Munir and Halif Muhammad’s oldest brother Lee used to do the camera work. “Somehow, I started doing the camera work, I can’t tell you when … no type of training or anything,” Mandene Muhammad said as he laughed. That was in the early 1990s. Munir and CROE invested in him and brought him on trips to various parts of the country and even international trips. “I started traveling with them and that’s how I learned,” he said. Now, 46, Mandene Muhammad is now program director for the various television programs at CROE.

“I think what he saw in me was just a sense of loyalty and commitment. What I saw in him was just that; a commitment to a man (the Honorable Elijah Muhammad) that I had never met. But this man had a love for people that I probably would have never seen; and so for a man to be committed to a man that he’d never met like that it’s an honor to do this labor. Not being able to see the Messenger, the next best thing being near to Min. Farrakhan or being near a brother like Brother Munir and doing this work and just being places and meeting people who I would’ve never even thought about going to meeting, it’s an honor. I’ll never be ungrateful for those memories.”

Munir Muhammad is survived by his wife Aminah Muhammad and three children: Carlos Muhammad, Jamil Muhammad and daughter Aginah Muhammad.

“As a dad he was the only one I ever completely really trusted not to hurt me. I was just looking at one of the pictures that we had and he was always teaching me,” said Jamil Muhammad. As a youngster, his father used to take him to school every day. “We would talk on the way to school and always (about) life’s lessons. I used to go with my father on Saturday’s where he would be selling fish or suits and we would just spend a lot of time together,” he said. His father instilled confidence in him said Jamil Muhammad. His father was a disciplinarian and taught his children about accountability, he added. “He would prefer that I explained why I did things. ‘I don’t know’ was not a good answer.”

Halif Muhammad never imagined his little brother would die before him. He was the youngest of six children. They resemble each other so much that people often mistook Halif for Munir. They were always close and spoke daily. “We were raised like that. We came into the Nation (of Islam) together. We acted a fool and ran the streets together. That’s all I know and it’s natural that I would miss him,” he said.

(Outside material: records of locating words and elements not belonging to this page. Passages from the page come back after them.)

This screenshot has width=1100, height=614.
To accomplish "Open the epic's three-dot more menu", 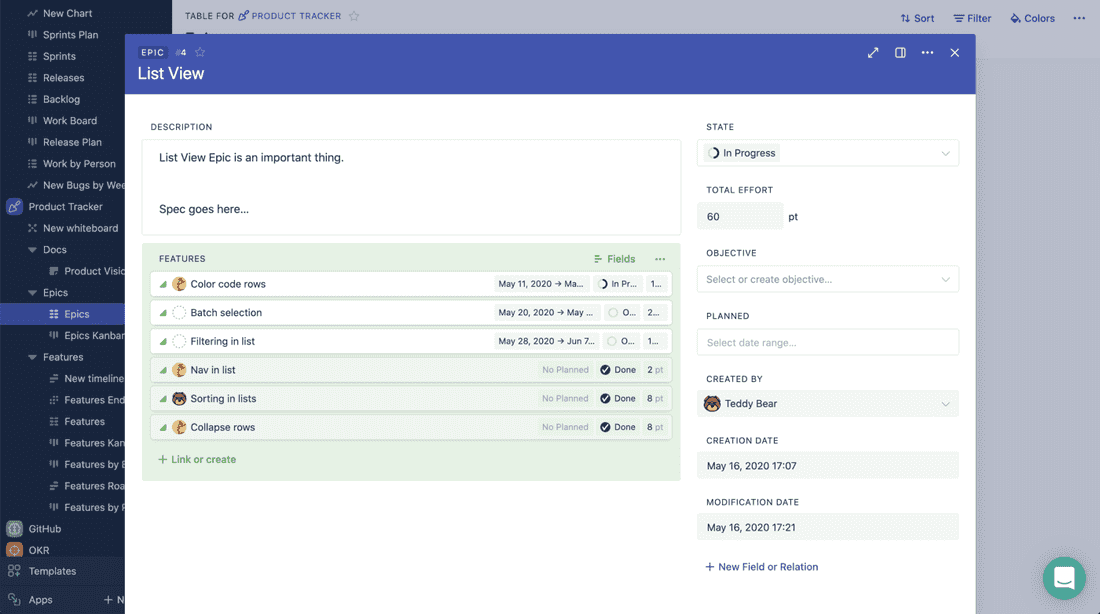I will pos(927,53).
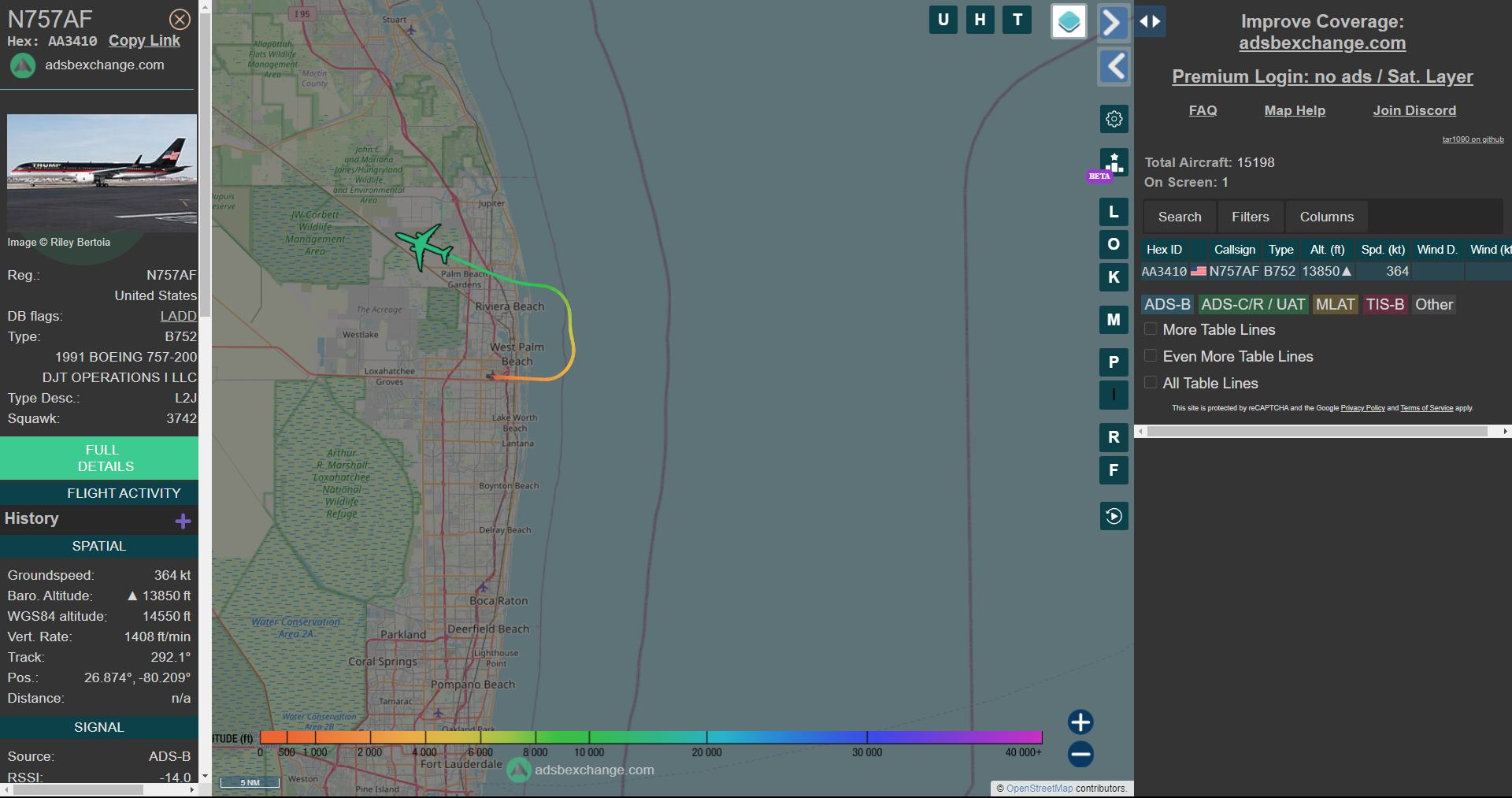The height and width of the screenshot is (798, 1512).
Task: Click the replay history playback icon
Action: pos(1114,516)
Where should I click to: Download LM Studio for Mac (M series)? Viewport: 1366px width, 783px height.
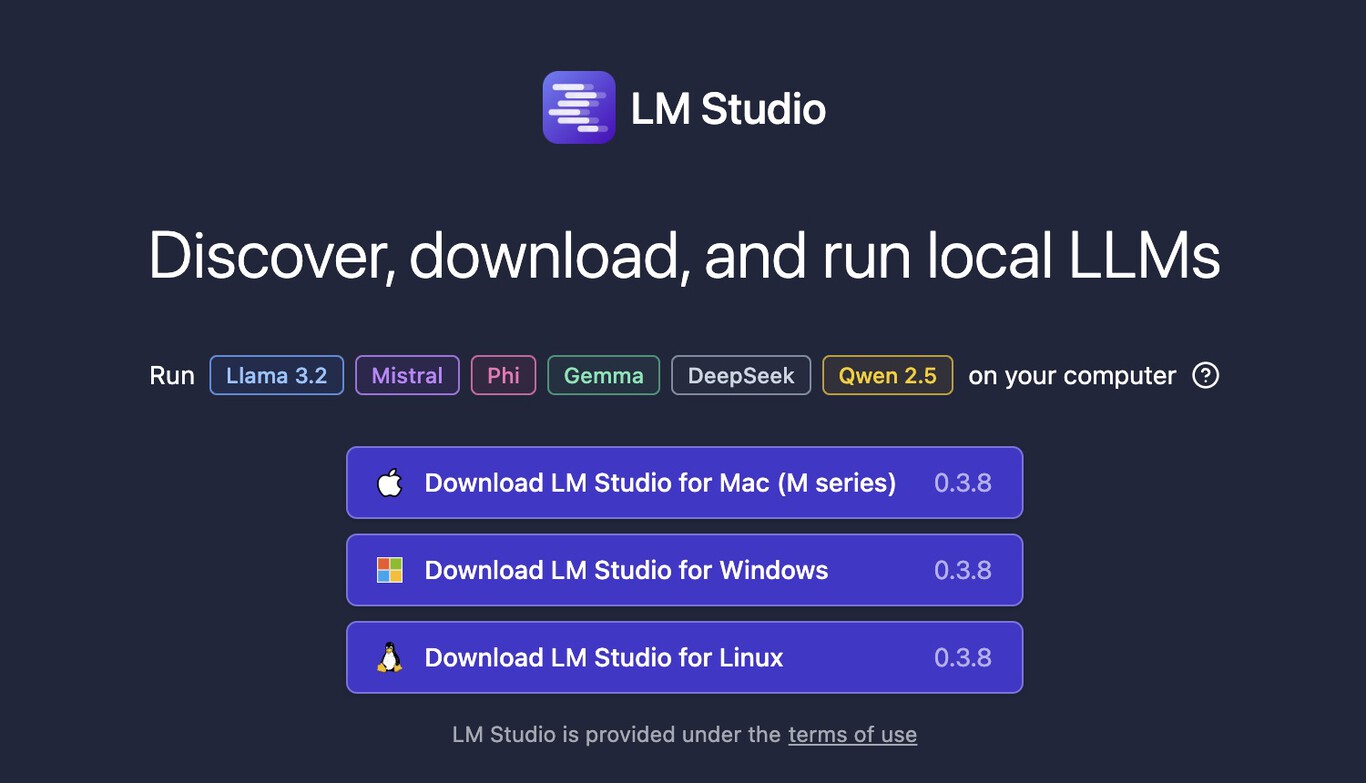pos(660,482)
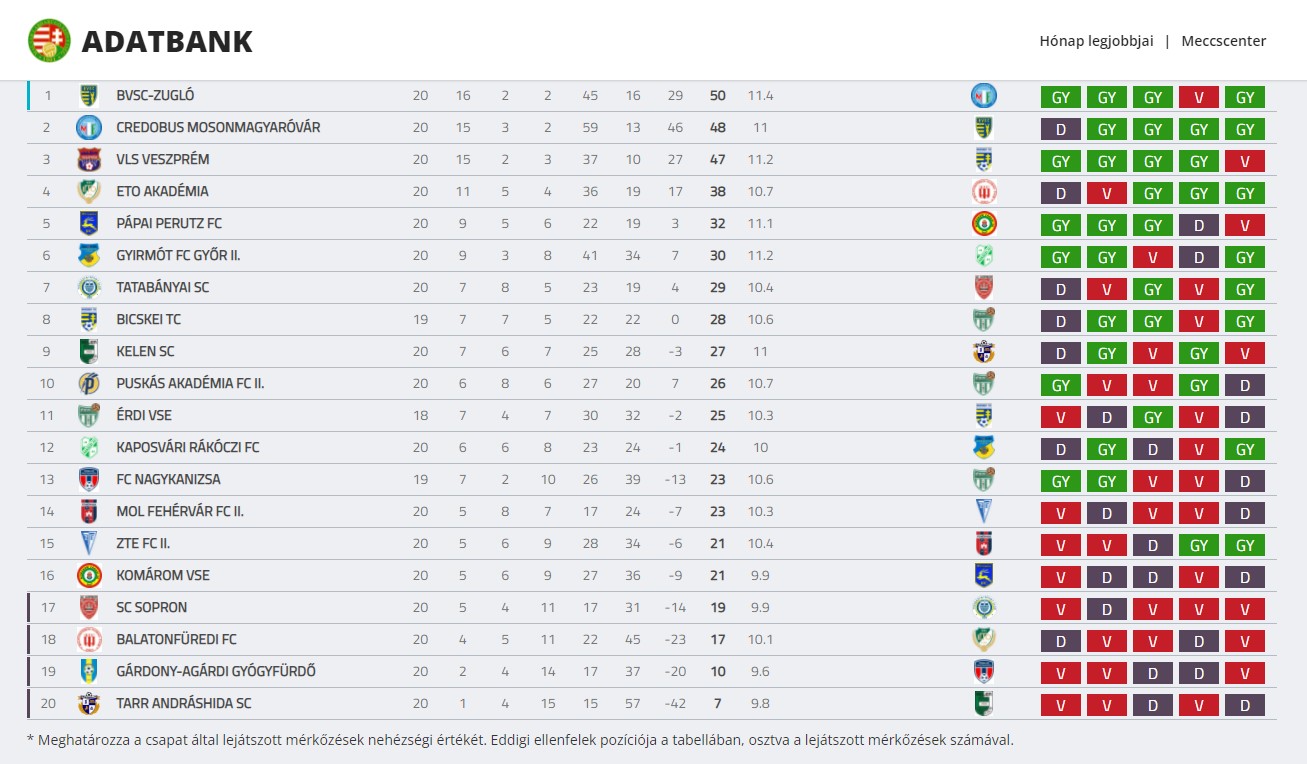The width and height of the screenshot is (1307, 764).
Task: Click the ADATBANK header title
Action: tap(167, 41)
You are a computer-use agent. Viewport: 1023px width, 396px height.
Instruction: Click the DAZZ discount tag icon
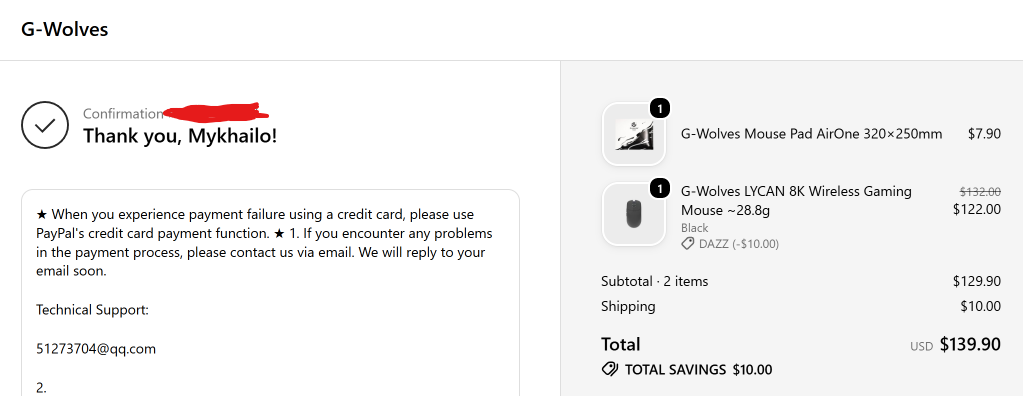(688, 244)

“I remember when Munir first tried to walk. He had this big head. He stood up one day. I petted him like he was a toy or something,” Halif Muhammad fondly recalled.

Their father expected him to teach his little brother what he was taught. “My duty, my responsibility was to whatever I got, whatever level he taught me, I would have to teach it to Munir. And then that little boy grew up and taught me a thing or two!”

A legacy and mission continue

When news broke of Munir Muhammad’s passing, for some, it would have been understandable if Muhammad and Friends did not air a live show on its usual day and time. The show was scheduled to air July 10, the day after his death. Yet like clockwork, the familiar theme song played and the show went on. Jamil Muhammad sat in his father’s familiar seat as Shahid Muslim and Halif Muhammad reflected on the life, legacy and contribution of their father, friend, brother and comrade with Mandene Muhammad directing the action behind the scenes. It is what Munir Muhammad would have wanted and what he would have demanded.

“We ain’t going to stop,” said Shahid Muslim. He joined the Nation of Islam in 1968 at 27 and is now 77. “Everything must keep going because we’ve got the blueprint; the blueprint of the Honorable Elijah Muhammad. We just keep moving. All we do is just everybody’s got to just step up a little bit more to take the position that he was taking. We all just going to do a little more then what we were doing. But we’re not going to stop.”

Halif Muhammad agreed. Though his brother was inspirational and encouraging, the foundation of CROE is the commitment to the Honorable Elijah Muhammad, he explained. “We’re going to do this until we die, like him and now even more so because we feel indebted that he sacrificed his life,” said Halif Muhammad.

“He was a great man, a great brother.”

(Nisa Islam Muhammad and Final Call staff contributed to this report.)